____ Text to read

I felt offended and appalled by Jordan Peterson’s attitude. I switched off almost immediately. I then returned to my friend and explain that I was not interested in watching the video. My friend accused me of being narrow minded and childish, and the kind of ‘immature man’ or ‘overgrown child’ as the video suggested I – and most other men around the world – was. Later on that evening, another friend also sent me a link to the same video. Maybe I was missing out on something, being too eccentric or closed minded. I watched the video again and here is what I thought:
He was asked the question : “you have said that “men need to grow the hell up”, can you tell me why?” After a defining pause, he responded: “Because there is nothing uglier than an old infant”. “The Crisis of Masculinity”, he analyses and waned of, is a fault with each immature man, ‘old infant’ or ‘overgrown child’. He continued:
|There’s nothing good [immature men}; people who don’t grow up don’t find the sort of meaning in their life that sustains them through difficult times – and they are certain to encounter difficult times – and they are left bitter and resentful and adrift and hostile and resentful and vengeful and arrogant and deceitful and of no use to themselves and of no use to anyone else and no partner for no woman and there’s nothing it is that is good. (He said shaking his head and grey hair).|
Peterson informs us that he has clearly identified something he considers to be a “bad” or possible even an “evil” in the social world. For anyone studying the effects of individual value judgements in the social sciences might feel weary of such value judgements. We should assume to that as the researcher and expert in this area, then he represents a saviour, an ambassador, and the polar opposite of this “male-badness” or “male-evilness”, as a form of masculine good or source of male positivity, should we not? I mean, why wouldn’t we consider him on the better side of these ‘mature/immature’ ‘male/female’ dichotomies that he has drawn and thrown at our feet?

________
____ Supplied information

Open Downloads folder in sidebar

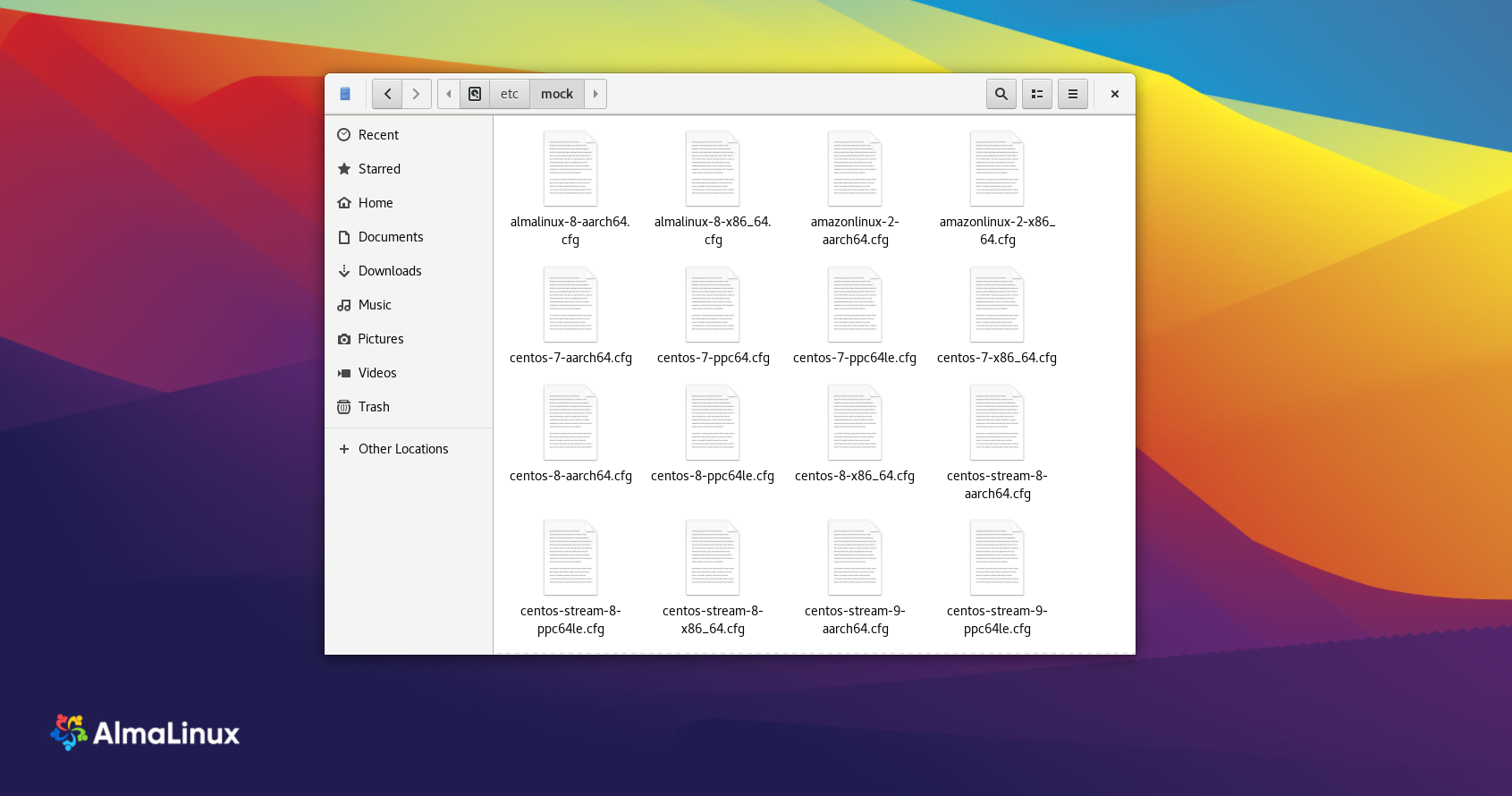[390, 271]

________

In the piece on Jordan Peterson, how did Peterson respond when asked why men need to grow up? The material above is separate from the piece on Jordan Peterson.

[Exercise answer]:
He said there is nothing uglier than an old infant.